Este 8 de enero se cumplen 38 años de la desaparición de los hermanos Santiago y Andrés Restrepo, ocurrida el 8 de enero de 1988, en el norte de Quito, durante un operativo policial realizado en el gobierno de León Febres Cordero.
Hoy, al menos 43 familias en Ecuador viven un dolor similar al de la familia Restrepo. En estos casos, las desapariciones se produjeron durante operativos policiales y militares desarrollados en el país.
Organizaciones de derechos humanos han denunciado la extralimitación del uso de la fuerza durante este tipo de operativos. Según cifras oficiales de la Fiscalía General del Estado, entre enero y noviembre de 2025 Ecuador registró 237 casos relacionados con extralimitación de la fuerza, desaparición forzada y ejecuciones extrajudiciales.
La gran mayoría de estos procesos corresponde al delito de extralimitación en la ejecución de actos de servicio (227 casos), cuando policías y militares exceden sus funciones mediante el uso desmedido o inapropiado de la fuerza, lo que deriva en lesiones, muertes o la comisión de otros delitos. Además, la Fiscalía reportó siete casos de desaparición forzada solo en 2024.
Amnistía Internacional alertó que, desde que el gobierno de Daniel Noboa asumió el poder en 2023 e implementó una política de militarización en el país, se han denunciado 43 casos de desapariciones forzadas presuntamente cometidas por uniformados.
Al igual que en el caso de los hermanos Restrepo, no existen respuestas ni un seguimiento efectivo en muchos de estos procesos. El organismo internacional sostiene que, hasta ahora, el principal obstáculo para que las víctimas y sus familias accedan a la justicia es la falta de cooperación de las Fuerzas Armadas en las investigaciones penales en curso.
Existen pocos casos, quizá el único, en los que las Fuerzas Armadas han cooperado de manera eficaz para esclarecer la cronología de una desaparición forzada.
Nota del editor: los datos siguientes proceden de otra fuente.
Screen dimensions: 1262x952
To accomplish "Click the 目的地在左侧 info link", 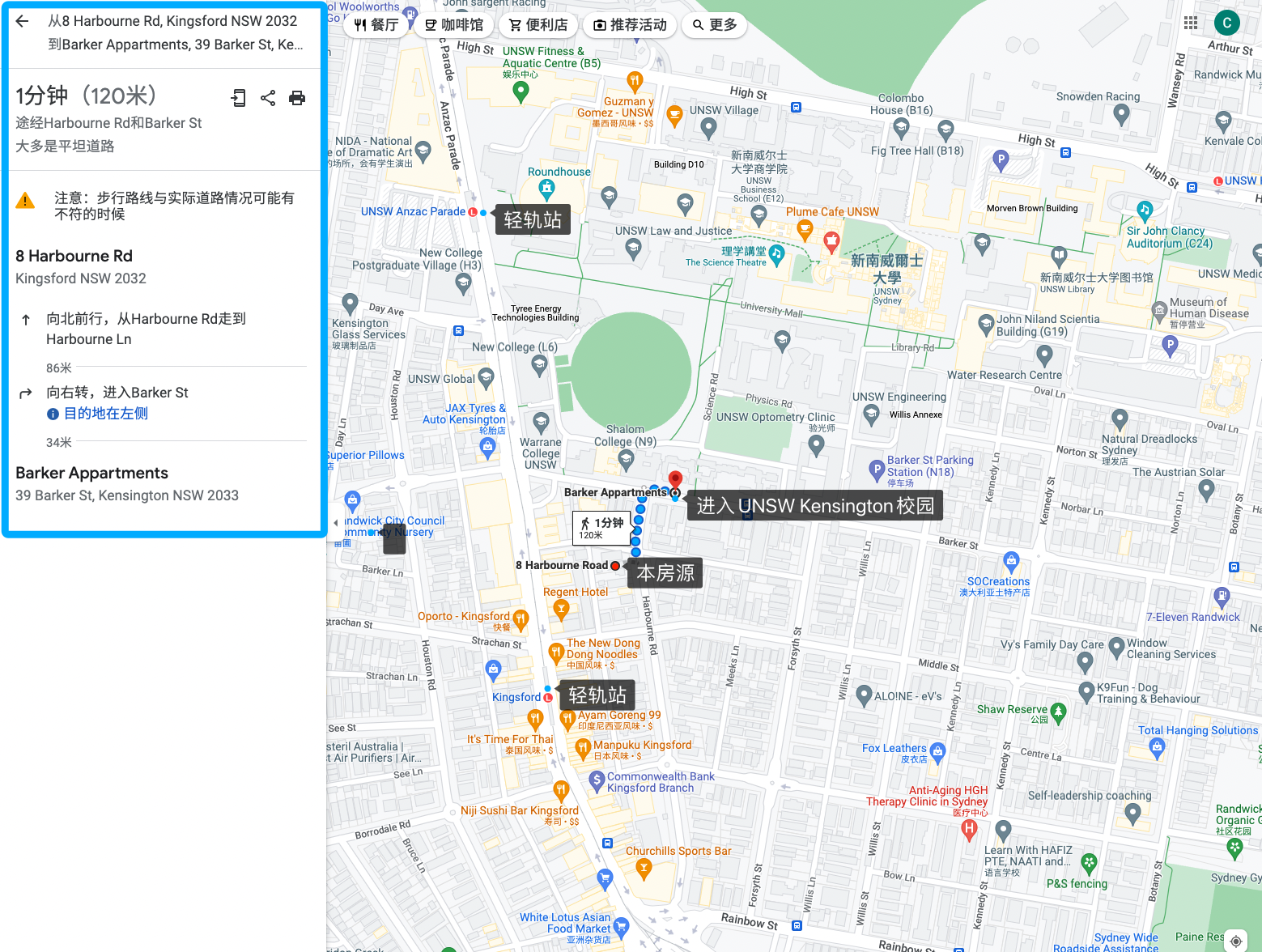I will click(105, 414).
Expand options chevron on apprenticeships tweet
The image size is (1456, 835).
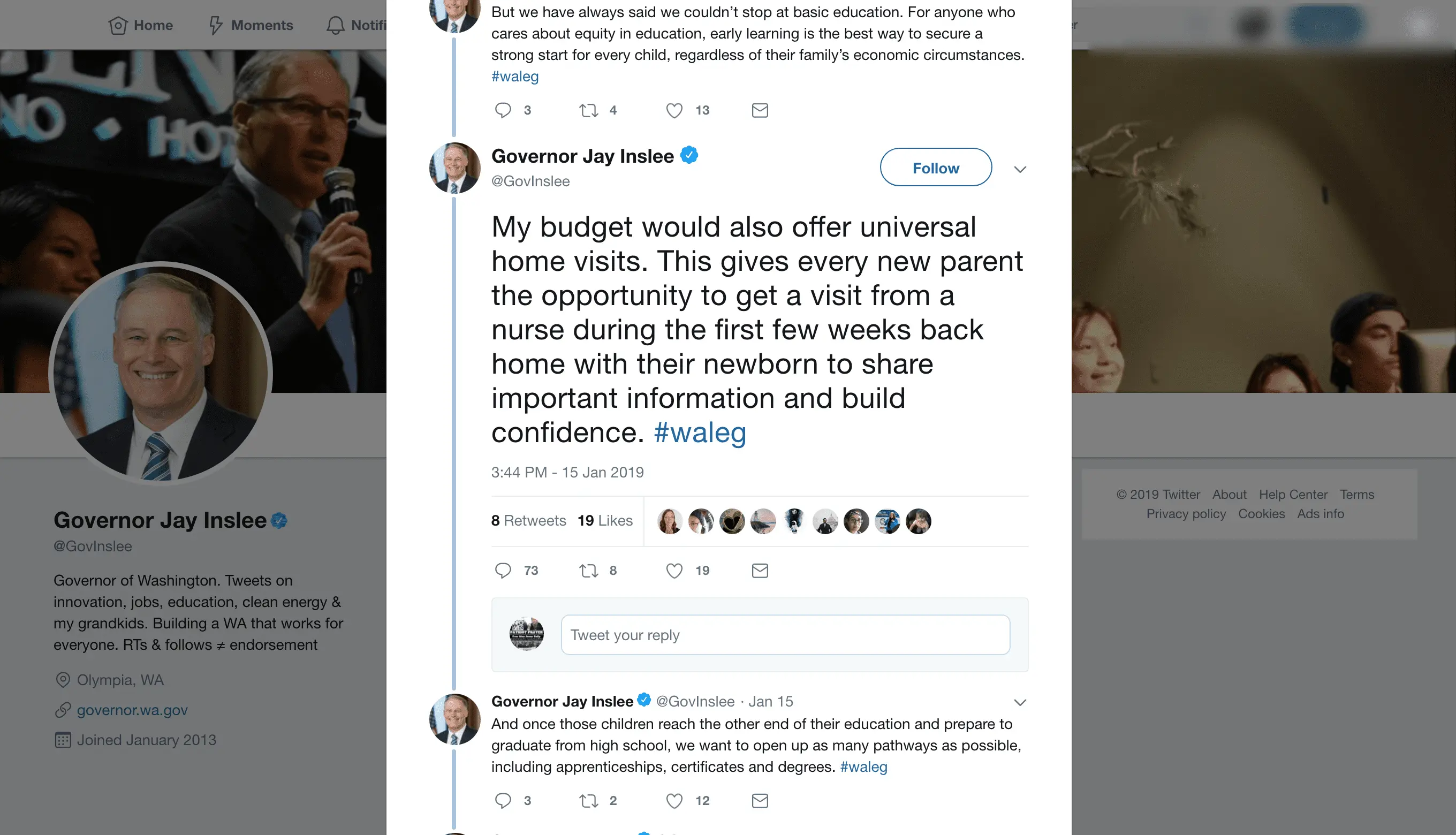[1020, 702]
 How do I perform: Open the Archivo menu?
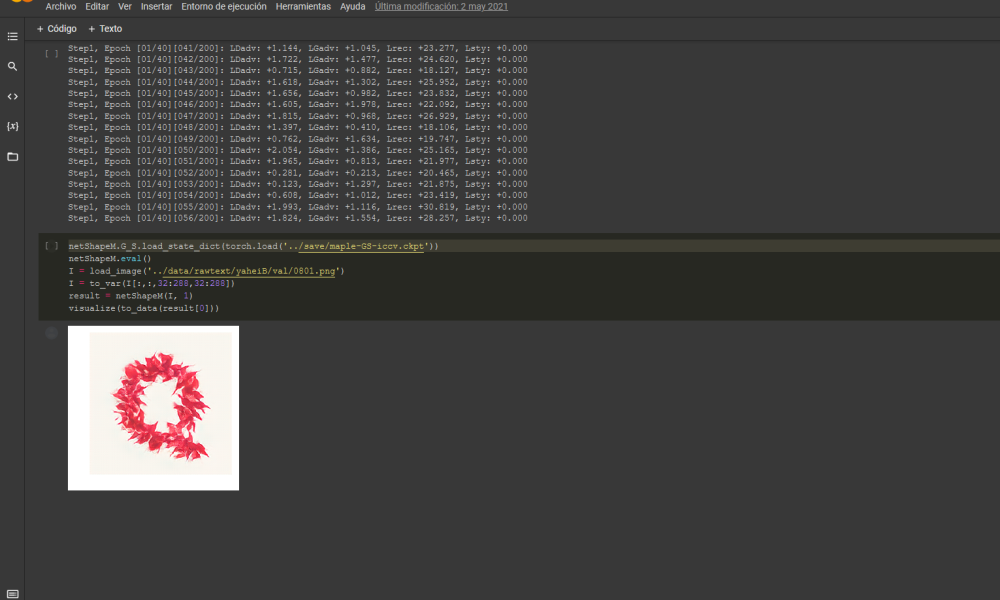click(x=61, y=6)
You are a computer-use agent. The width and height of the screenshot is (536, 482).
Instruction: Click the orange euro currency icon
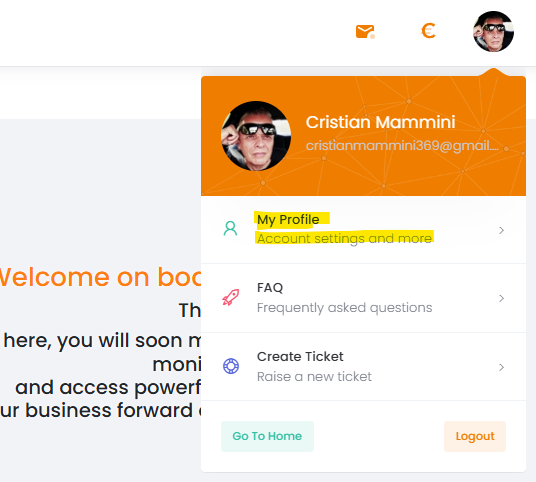[428, 31]
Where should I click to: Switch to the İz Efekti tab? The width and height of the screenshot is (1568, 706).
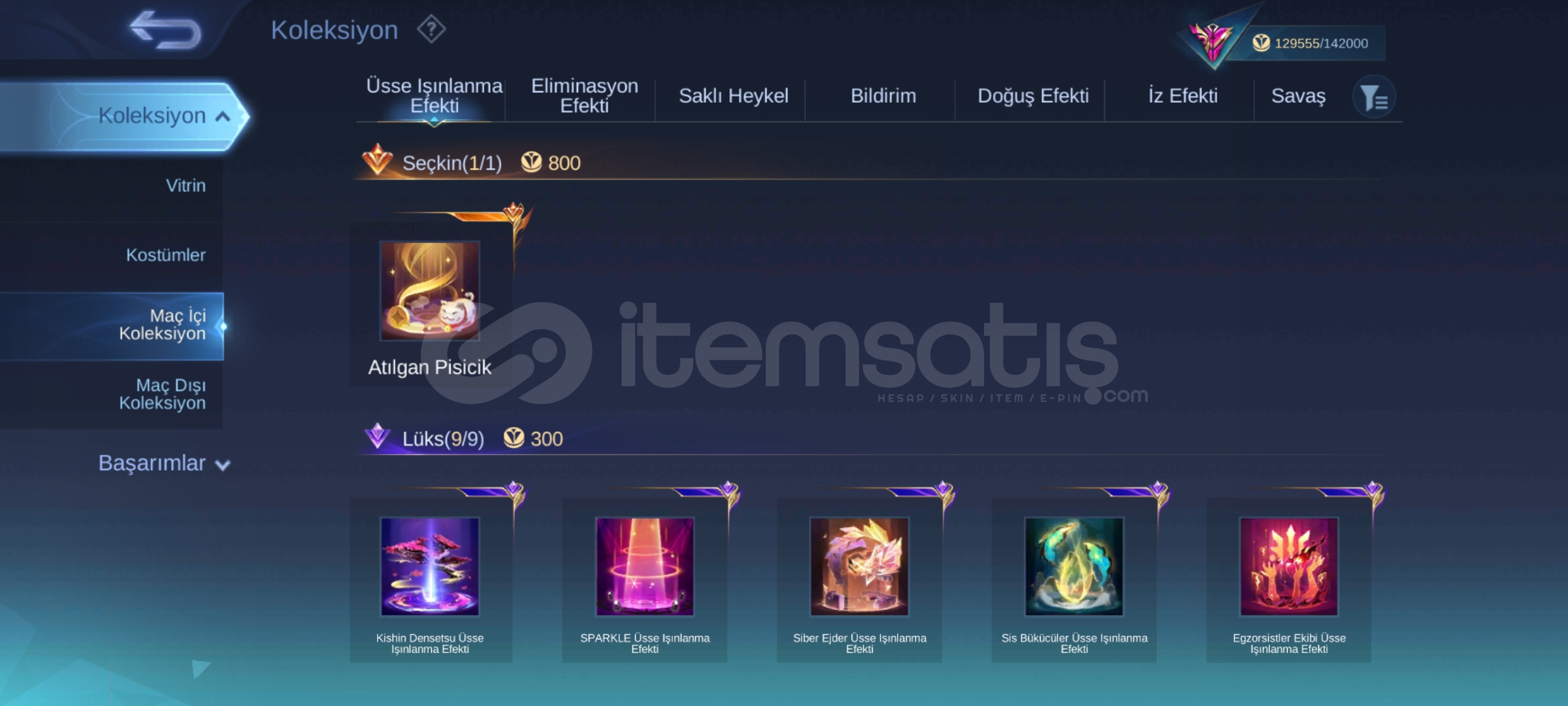(1183, 96)
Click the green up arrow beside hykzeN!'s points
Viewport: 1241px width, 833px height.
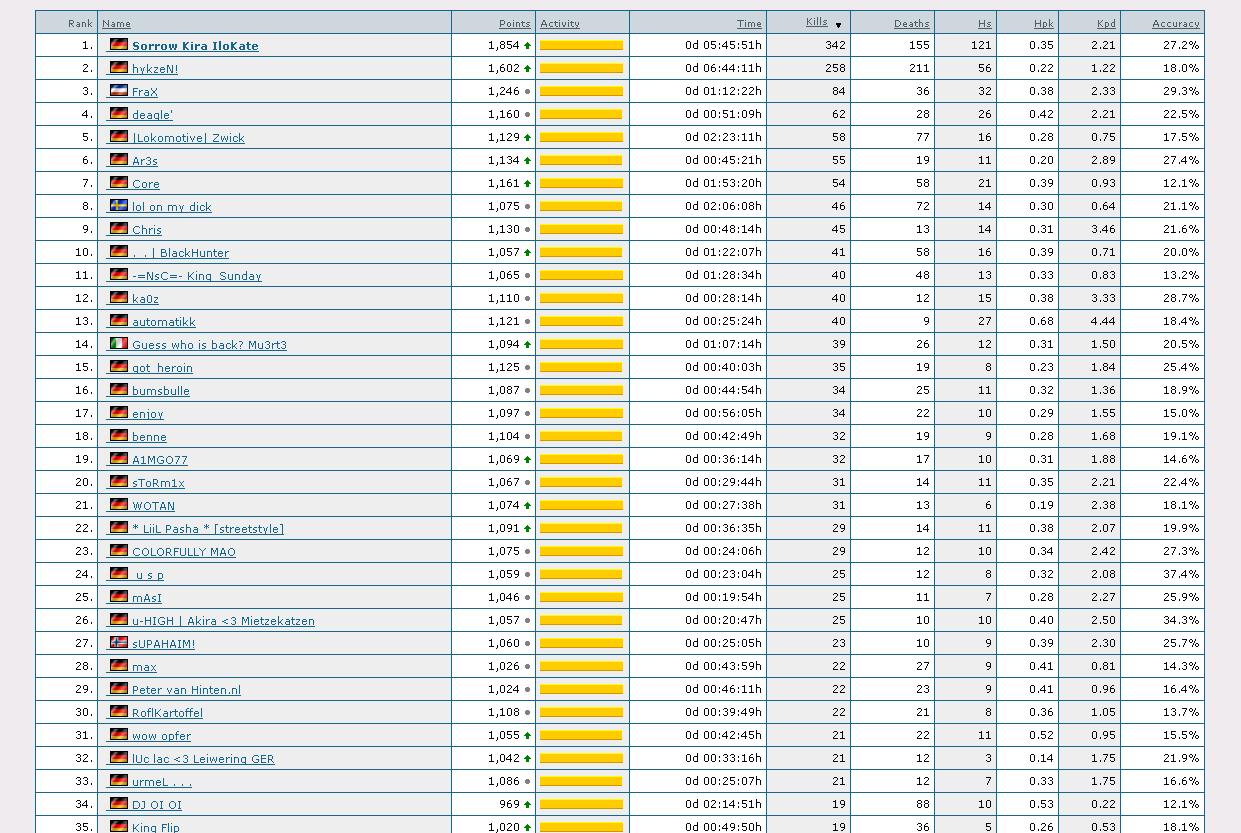[x=528, y=69]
Uno de ellos es el de los cuatro menores de edad desaparecidos el 8 de diciembre de 2024 en Guayaquil, conocido como el caso Las Malvinas.
La sentencia de 34 años y 8 meses de prisión para 11 de los 17 militares implicados en la desaparición forzada de los cuatro niños llenó de esperanza a las familias que claman justicia frente a crímenes en los que están involucradas las fuerzas del orden. Los otros cinco militares, que se acogieron a la cooperación eficaz o a la delación premiada, recibieron una condena de 30 meses de prisión.
De acuerdo con el tribunal, su colaboración fue determinante para el esclarecimiento de los hechos y para la reconstrucción de lo ocurrido tras la retención de los menores. El fallo fue histórico y marcó un precedente en la justicia ecuatoriana.
A nivel nacional, el panorama de desaparecidos es desolador. De acuerdo con cifras de la Asociación de Familiares y Amigos de Personas Desaparecidas en Ecuador (Asfadec), solo en 2025 se registraron 6.743 denuncias de personas desaparecidas. De ese total, 5.478 fueron localizadas, 375 fueron encontradas sin vida y 890 continúan sin ser halladas.